Llevo esperando aquí casi treinta minutos.

Desde luego, no esperaba que me echaran antes de que pudiéramos siquiera discutir los detalles finales para la recaudación de fondos del próximo mes.

El Secretario Go se sorprendió de lo elocuente que era Mu Qingling a pesar de haber sido tratada con dureza por el Presidente Zhuo.

Habiéndose reunido con Mu Qingling dos veces antes de hoy, el Secretario Go estaba familiarizado con sus gestos y podía notar que era un loto blanco, de las que se hacen las débiles y lastimosas, con lágrimas y sollozos para poner a la opinión pública a su favor.

En el pasado, Mu Qingling había sido tímida con el Presidente.

Por lo tanto, su confianza actual parecía bastante fuera de lugar.

Pero el Secretario Go no quiso darle muchas vueltas al asunto y actuó rápidamente siguiendo la orden del Presidente Zhuo y llamó a seguridad.

El Presidente Zhuo permaneció en silencio, pero eso no impidió que Mu Qingling siguiera adelante con su plan.

—Presidente, estoy aquí para concretar los artistas que actuarán en la recaudación de fondos.

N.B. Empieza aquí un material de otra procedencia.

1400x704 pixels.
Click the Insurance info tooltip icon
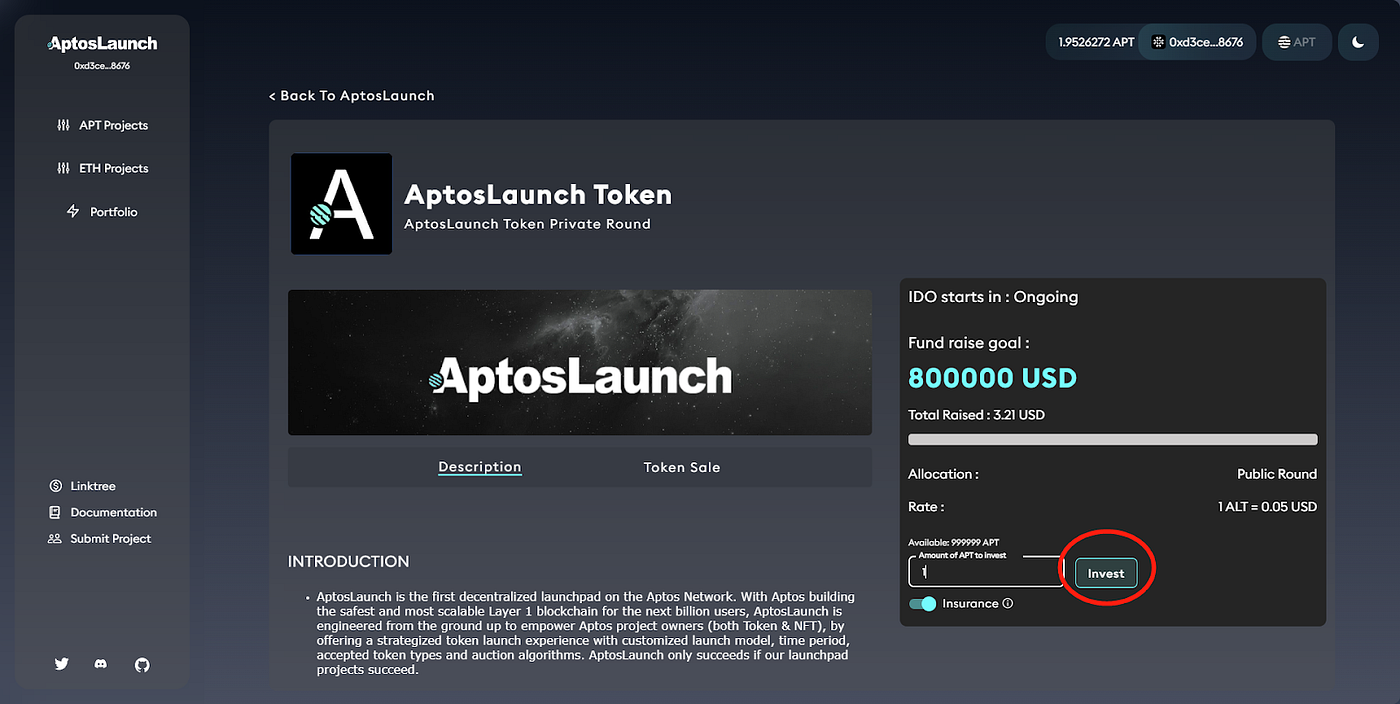(x=1008, y=603)
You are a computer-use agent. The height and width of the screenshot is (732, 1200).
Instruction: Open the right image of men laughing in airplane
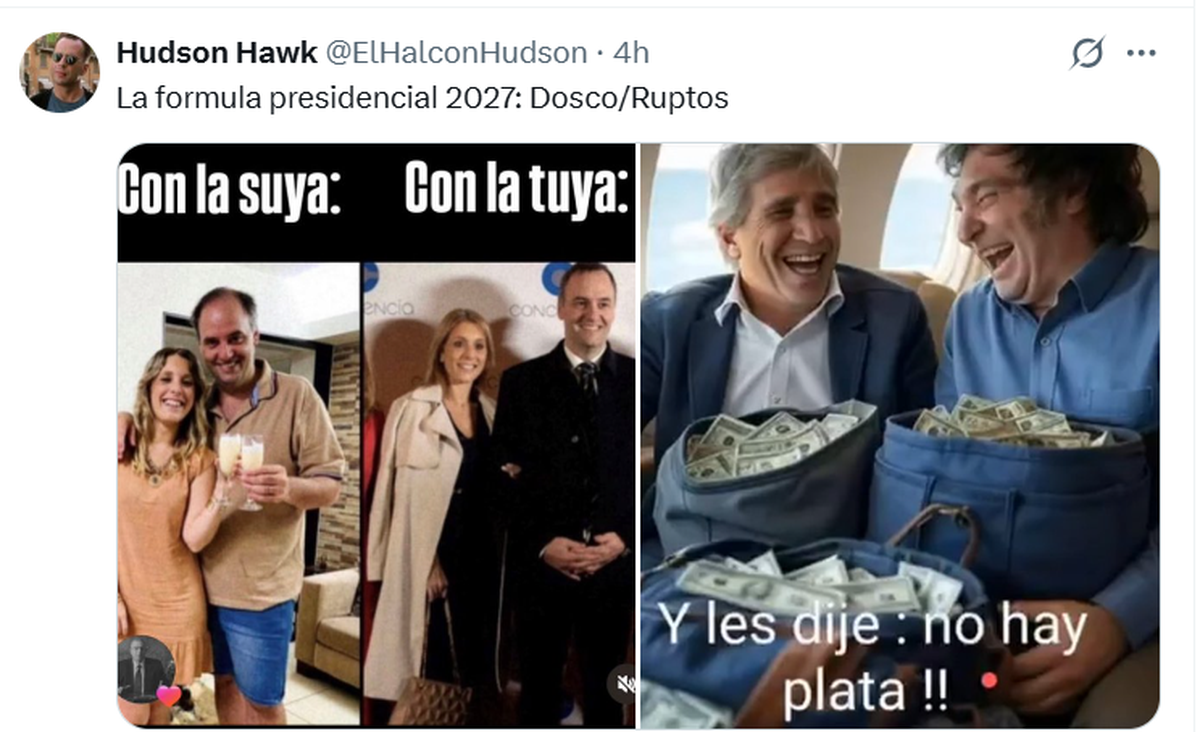(x=900, y=436)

Como yo misma soy una artista popular, planeo actuar.

También invitaré a mis colegas de la industria a que presten su apoyo a esta causa benéfica.

Creo que nuestra participación ayudará a recaudar más fondos.

Quería saber su opinión sobre esto y comprobar si tiene alguna otra sugerencia sobre el programa.

Ese es el propósito de mi deseo de reunirme con usted.

No pensé que se me faltaría al respeto de esta manera.

—Solo tengo en mente a los niños.

Son mi motivación para organizar esta recaudación de fondos.

No estoy segura de cómo lo he ofendido, pero espero que pueda dejar de lado su mezquindad y pensar en los niños del orfanato.

Esto es por ellos, no por usted —dijo Mu Qingling con aires de superioridad moral antes de salir del despacho de Zhuo Jingren por su propia voluntad, con una pequeña sonrisa en los labios.

«Zhuo Jingren no necesita un loto blanco en su vida.

Necesita a alguien que sea inteligente y dominante, que pueda estar a su altura, hombro con hombro.

Necesito hacerle ver que yo soy esa mujer», pensó Mu Qingling para sus adentros.

Sin embargo, antes de que pudiera llegar a la puerta, Zhuo Jingren replicó con frialdad: —Si cree que necesito a la familia Mu para organizar una recaudación de fondos, entonces está muy equivocada, Señorita Mu.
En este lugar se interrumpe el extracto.